Une demie-heure plus tard, ancrés à seulement deux cent mètres de la plage, nous nous trouvions comme des marins d’eau douce, assis l’un en face de l’autre, une canne à la main. On a tout essayé…les moules, les vers, les piades, ces sortes de Bernard-l’Hermite dont les poissons, d’habitudes, raffolent. Pas une seule touche. Pas l’ombre d’une girelle, pas l’arrête d’un saran ou d’un rouquier, le désert de Gobi… Au bout d’une heure de ce jeu idiot, mon père posa sa canne, entra dans la cabine du bateau et en ressortit avec une vieille boite de pastilles Pulmoll qu’il ouvrit délicatement. Au fond, enveloppé dans du papier de chocolat se trouvait…un morceau de haschich.   La vache ! Comment il avait fait pour se procurer cet interdit, tient toujours du mystère. À soixante dix ans, je vous garantie que mon père n’avait rien d’un hippie. Toujours cravaté et costume…même à la pêche

- Bon, toi qui connais – me fit-il-…tu roulerais pas un joint ?  Sûr que je devais ouvrir des yeux de merlan frit, une drôle de bobine…

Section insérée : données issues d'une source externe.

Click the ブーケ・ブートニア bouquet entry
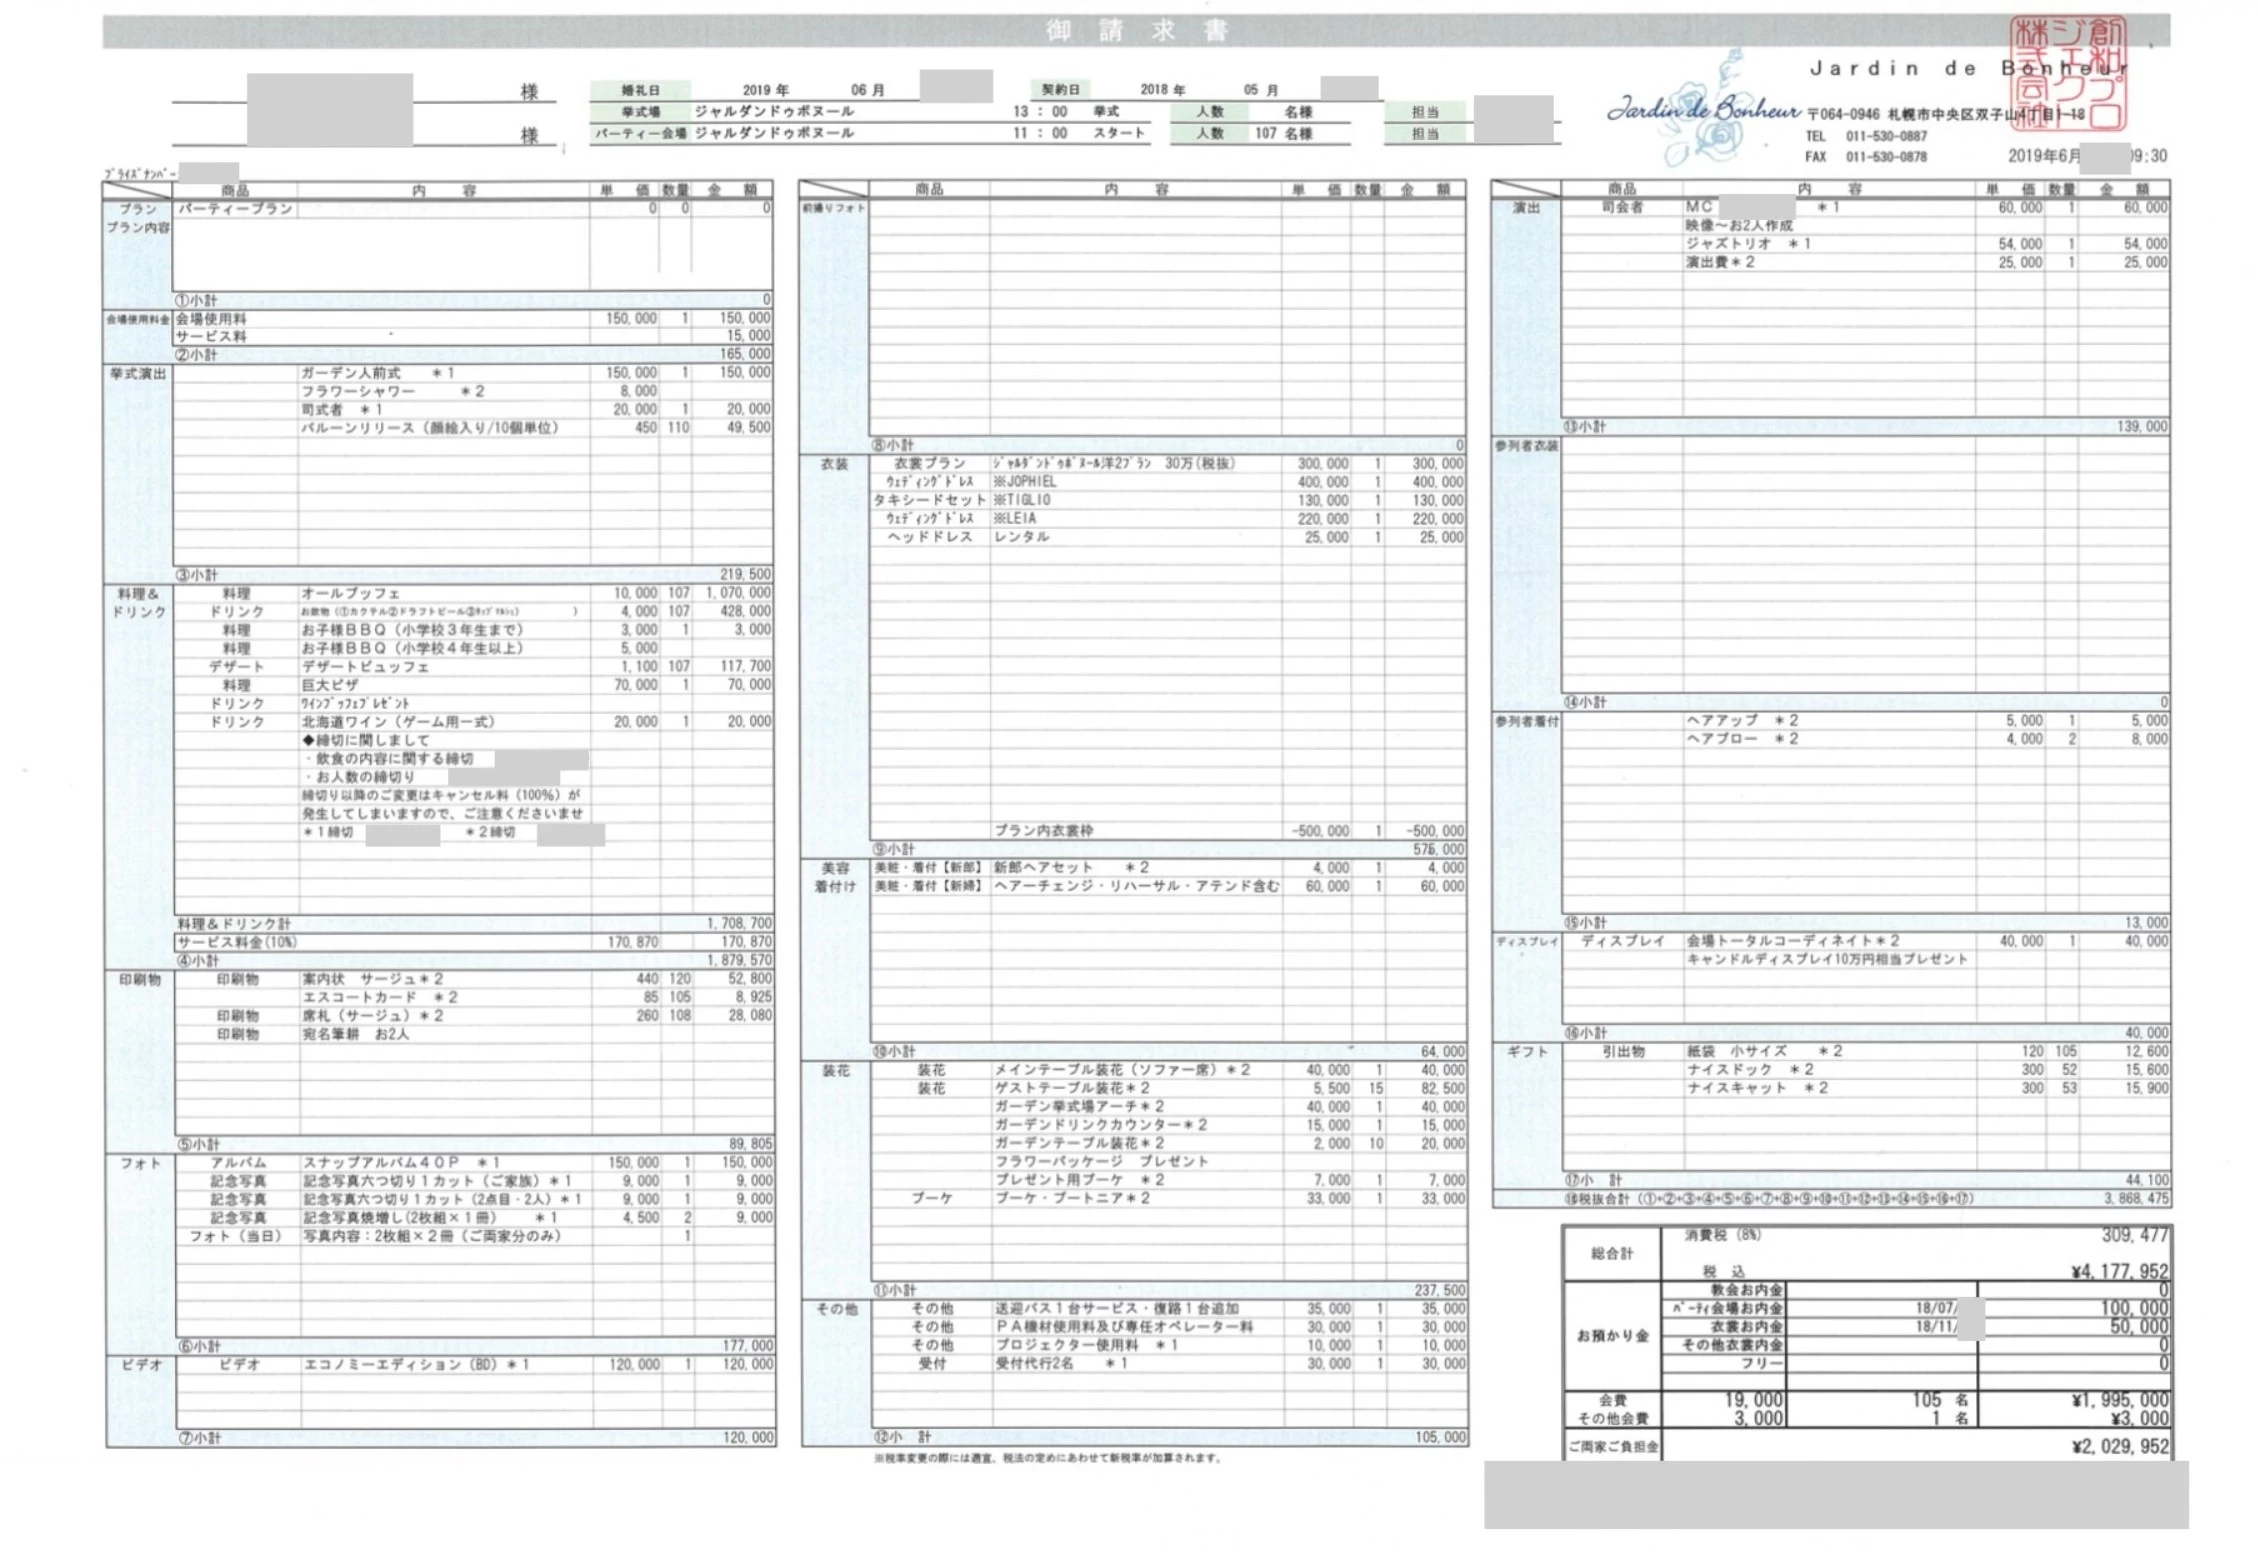Viewport: 2258px width, 1552px height. click(1072, 1198)
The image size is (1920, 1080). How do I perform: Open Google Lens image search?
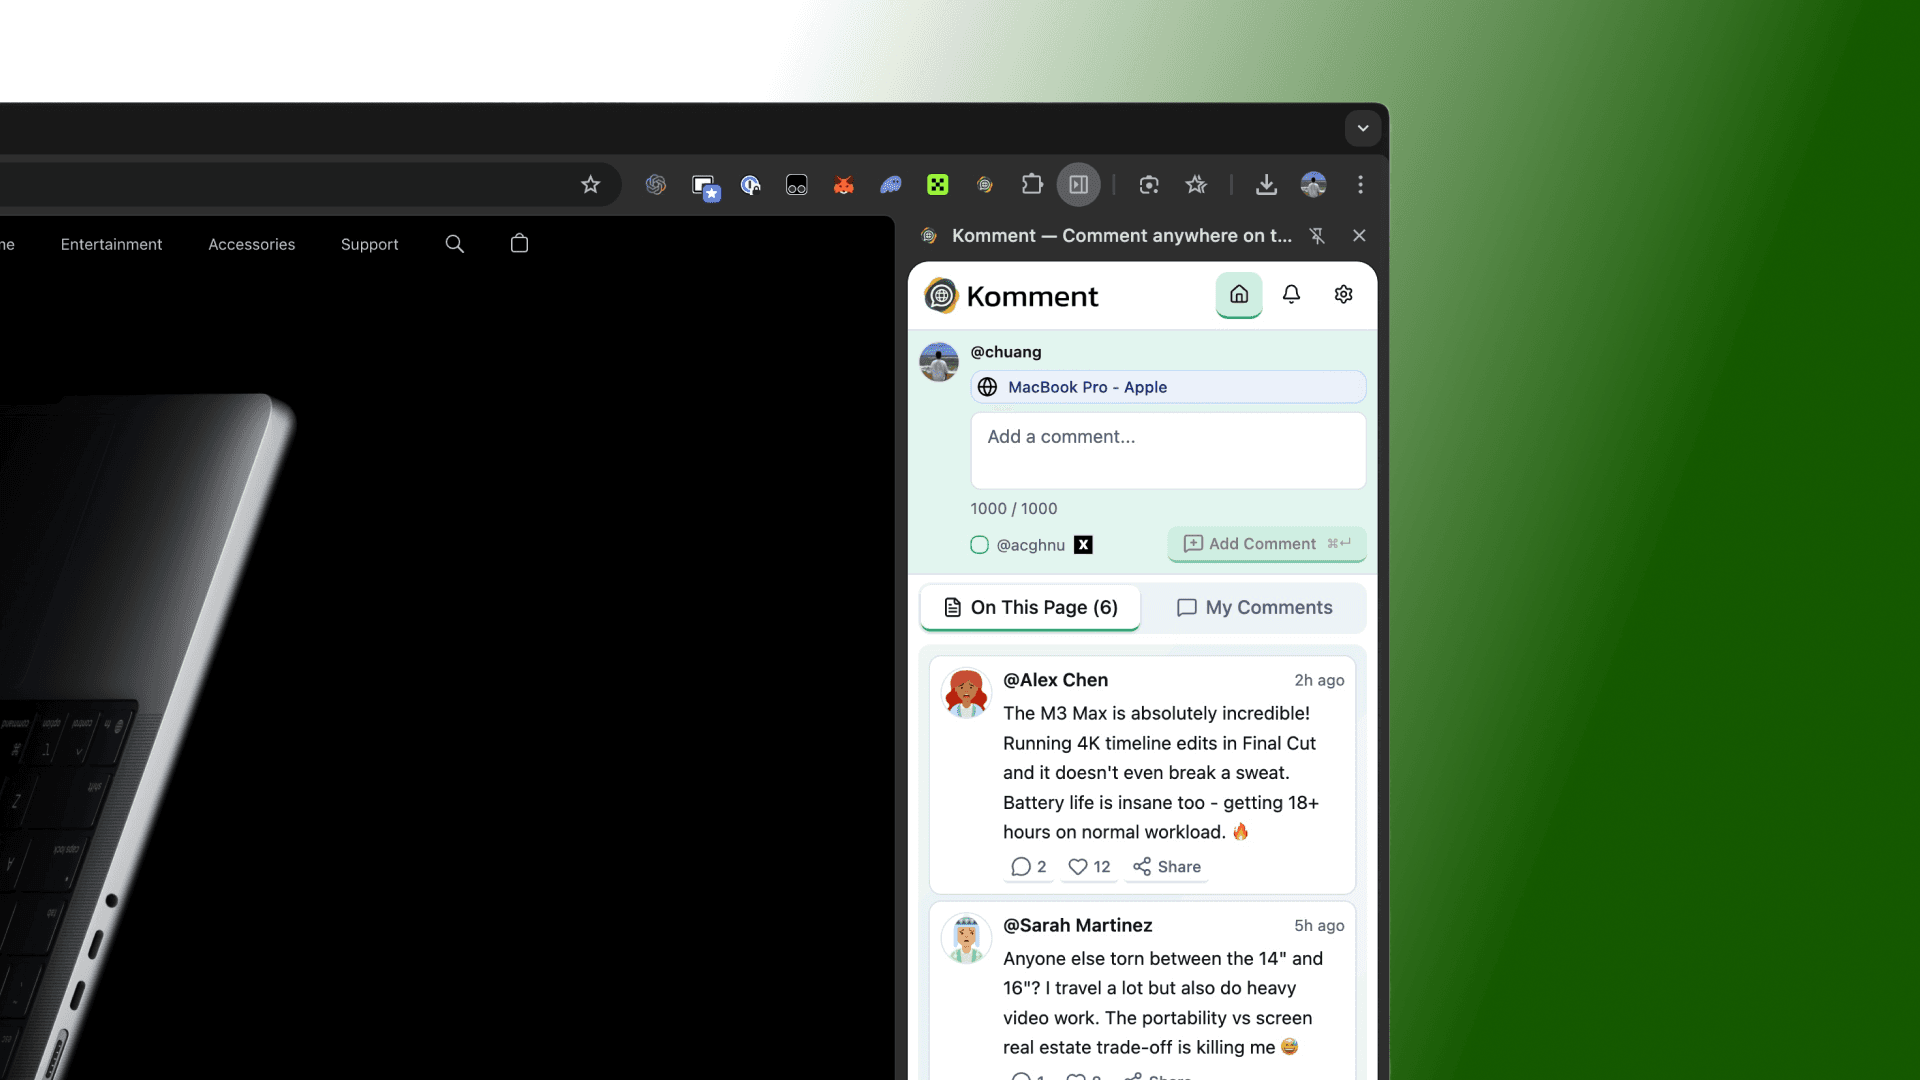click(1148, 185)
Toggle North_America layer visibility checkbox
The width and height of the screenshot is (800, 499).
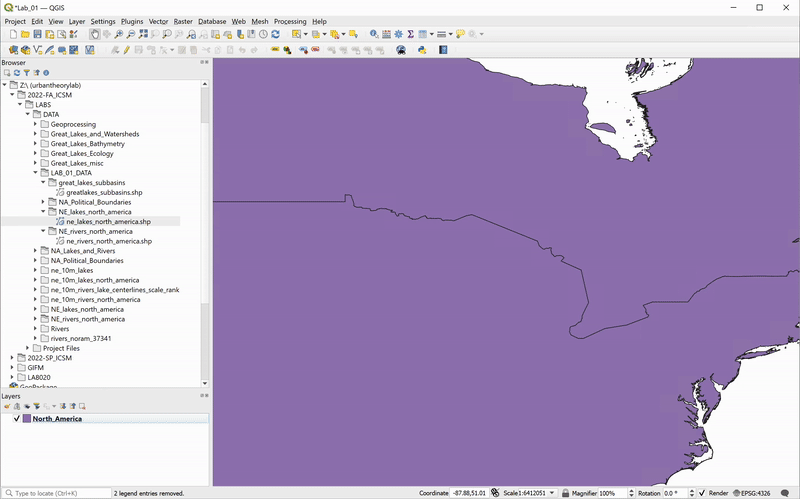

- Euh…bien sûr..euh…t’aurais pas du papier à rouler ?

Mon père jusqu’à la fin de sa vie, du matin jusqu’au soir, avait pour habitude d’empester la maison avec ce tabac « Caporal » qui lui servait à fabriquer ses cigarettes. Ma mère avait beau rouspéter, rien n’y faisait. Du papier à rouler ?  C’est pas ce qui manquait ! En m’appliquant comme je peux, je me mets à rouler ce joint;  un joint important; un joint capital. Le dernier de ma vie, en fait… Pendant ce temps, mon paternel range les cannes et sort de l’habitacle deux coussins douteux, puants le gas-oil et le poisson, et « son » transistor crachotant, dans lequel il introduisit une cassette et nous voilà tous les deux, les deux ennemis de classe, à téter ce joint à tour de rôle, allongés sur les plats bords du bateau, bercés par les clapotis de l’eau sur la coque et la symphonie numéro machin de Beethoven (il adorait Ludwig, mon père !) . Le soir commençait de tomber doucettement sur le père et son traître de fils, complètement défoncés, riants comme deux imbéciles heureux. Ce fût la première et la seule fois où nous fûmes VRAIMENT ensembles.

Il avait plus de soixante dix ans, j’en avais trente cinq passé et, ce moment de magie, le plus beau jour de pêche de ma vie. Je ne suis pas prêt de l’oublier.